In deze zaak heeft de voorzieningenrechter van de Rechtbank Oost-Brabant op 21 november 2013 uitspraak gedaan over een verzoek om een voorlopige voorziening. Verzoekers, vertegenwoordigd door hun gemachtigde mr. J.L. Zijlma, hadden bezwaar gemaakt tegen de afwijzing van hun verzoek om opschorting van de begunstigingstermijn door het college van burgemeester en wethouders van de gemeente Haaren. De voorzieningenrechter oordeelde dat er geen concreet zicht op legalisatie was, zoals verzoekers stelden, en dat artikel 5:34 van de Algemene wet bestuursrecht (Awb) geen grond biedt voor opschorting van de last. De voorzieningenrechter concludeerde dat de afwijzing van het verzoek om opschorting niet als een besluit in de zin van artikel 1:3 van de Awb kan worden aangemerkt, omdat er geen bijzondere omstandigheden waren die dit rechtvaardigden.

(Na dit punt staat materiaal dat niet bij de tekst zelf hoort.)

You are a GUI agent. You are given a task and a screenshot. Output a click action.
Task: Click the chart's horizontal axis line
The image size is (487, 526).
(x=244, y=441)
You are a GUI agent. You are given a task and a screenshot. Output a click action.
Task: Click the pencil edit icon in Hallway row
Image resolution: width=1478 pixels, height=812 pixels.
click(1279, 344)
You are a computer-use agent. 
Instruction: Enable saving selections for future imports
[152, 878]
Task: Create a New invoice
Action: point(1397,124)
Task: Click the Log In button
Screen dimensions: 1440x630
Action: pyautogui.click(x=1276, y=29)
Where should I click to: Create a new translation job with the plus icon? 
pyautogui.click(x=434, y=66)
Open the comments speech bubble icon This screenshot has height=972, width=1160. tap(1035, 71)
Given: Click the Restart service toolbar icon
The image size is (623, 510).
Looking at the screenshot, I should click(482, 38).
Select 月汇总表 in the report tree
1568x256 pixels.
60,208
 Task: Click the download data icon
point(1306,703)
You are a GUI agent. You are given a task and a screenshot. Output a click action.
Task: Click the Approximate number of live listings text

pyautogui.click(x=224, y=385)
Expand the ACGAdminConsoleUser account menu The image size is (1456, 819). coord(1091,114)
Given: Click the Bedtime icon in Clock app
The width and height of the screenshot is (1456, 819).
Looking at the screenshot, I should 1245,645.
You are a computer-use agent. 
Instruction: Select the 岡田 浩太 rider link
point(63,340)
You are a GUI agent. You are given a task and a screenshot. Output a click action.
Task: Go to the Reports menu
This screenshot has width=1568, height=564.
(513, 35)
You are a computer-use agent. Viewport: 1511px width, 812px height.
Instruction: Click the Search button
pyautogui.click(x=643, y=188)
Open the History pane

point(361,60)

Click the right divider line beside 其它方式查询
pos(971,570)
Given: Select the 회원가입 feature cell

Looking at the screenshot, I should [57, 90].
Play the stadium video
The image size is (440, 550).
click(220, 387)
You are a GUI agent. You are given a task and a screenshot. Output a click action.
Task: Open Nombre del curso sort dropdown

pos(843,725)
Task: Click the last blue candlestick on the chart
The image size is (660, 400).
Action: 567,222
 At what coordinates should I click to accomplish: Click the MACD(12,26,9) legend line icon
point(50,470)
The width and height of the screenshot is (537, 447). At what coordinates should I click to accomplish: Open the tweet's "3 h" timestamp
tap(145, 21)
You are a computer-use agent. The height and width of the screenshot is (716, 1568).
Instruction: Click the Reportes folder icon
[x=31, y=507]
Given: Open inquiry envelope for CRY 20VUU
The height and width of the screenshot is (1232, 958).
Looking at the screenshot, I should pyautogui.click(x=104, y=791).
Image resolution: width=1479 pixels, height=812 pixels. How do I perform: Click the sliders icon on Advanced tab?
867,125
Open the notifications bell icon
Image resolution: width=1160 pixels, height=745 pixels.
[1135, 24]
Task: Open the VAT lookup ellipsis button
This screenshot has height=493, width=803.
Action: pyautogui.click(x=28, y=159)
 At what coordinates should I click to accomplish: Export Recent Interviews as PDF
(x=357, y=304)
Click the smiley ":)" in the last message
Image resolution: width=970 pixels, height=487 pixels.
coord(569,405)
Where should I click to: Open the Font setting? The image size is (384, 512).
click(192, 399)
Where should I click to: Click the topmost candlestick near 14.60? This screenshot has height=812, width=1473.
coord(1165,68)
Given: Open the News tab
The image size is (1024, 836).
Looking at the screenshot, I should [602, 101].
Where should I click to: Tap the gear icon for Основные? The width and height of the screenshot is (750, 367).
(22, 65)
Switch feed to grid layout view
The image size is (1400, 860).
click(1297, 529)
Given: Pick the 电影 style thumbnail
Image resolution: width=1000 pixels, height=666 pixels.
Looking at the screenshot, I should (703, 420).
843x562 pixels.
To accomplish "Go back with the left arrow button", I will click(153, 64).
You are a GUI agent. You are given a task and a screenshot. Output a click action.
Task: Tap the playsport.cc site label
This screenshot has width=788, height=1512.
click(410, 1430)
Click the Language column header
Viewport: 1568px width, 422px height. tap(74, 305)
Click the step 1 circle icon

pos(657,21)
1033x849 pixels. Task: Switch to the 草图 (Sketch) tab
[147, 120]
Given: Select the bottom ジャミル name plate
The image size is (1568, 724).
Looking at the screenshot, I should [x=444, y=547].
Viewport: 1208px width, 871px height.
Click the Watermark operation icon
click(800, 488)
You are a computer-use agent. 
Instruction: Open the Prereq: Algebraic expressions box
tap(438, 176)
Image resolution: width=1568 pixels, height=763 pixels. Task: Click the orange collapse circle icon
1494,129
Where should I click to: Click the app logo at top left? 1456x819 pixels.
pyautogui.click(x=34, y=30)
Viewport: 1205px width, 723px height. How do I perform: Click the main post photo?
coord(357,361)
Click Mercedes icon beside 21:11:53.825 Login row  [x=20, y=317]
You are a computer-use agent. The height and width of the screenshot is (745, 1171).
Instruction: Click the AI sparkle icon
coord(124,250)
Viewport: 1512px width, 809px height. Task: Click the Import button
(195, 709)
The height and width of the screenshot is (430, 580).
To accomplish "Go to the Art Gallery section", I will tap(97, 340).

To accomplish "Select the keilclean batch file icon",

De voorzieningenrechter benadrukte dat verzoekers een spoedeisend belang hadden, maar dat de afwijzing van de verlenging van de begunstigingstermijn niet als een besluit kan worden beschouwd. De voorzieningenrechter wees op de eerdere uitspraak van de Afdeling bestuursrechtspraak van de Raad van State (ABRS) van 25 september 2013, die stelde dat er geen concreet zicht op legalisatie aanwezig was. De voorzieningenrechter concludeerde dat de recente ontwikkelingen die verzoekers aanvoerden, geen nieuwe feiten of omstandigheden waren die aanleiding gaven om de last onder dwangsom in te trekken.
Uiteindelijk wees de voorzieningenrechter het verzoek om een voorlopige voorziening af, met de overweging dat de proportionaliteit van de dwangsom in rechte vaststaat en dat er geen aanleiding was voor een proceskostenveroordeling. De uitspraak werd in het openbaar gedaan en er stond geen rechtsmiddel open tegen deze beslissing.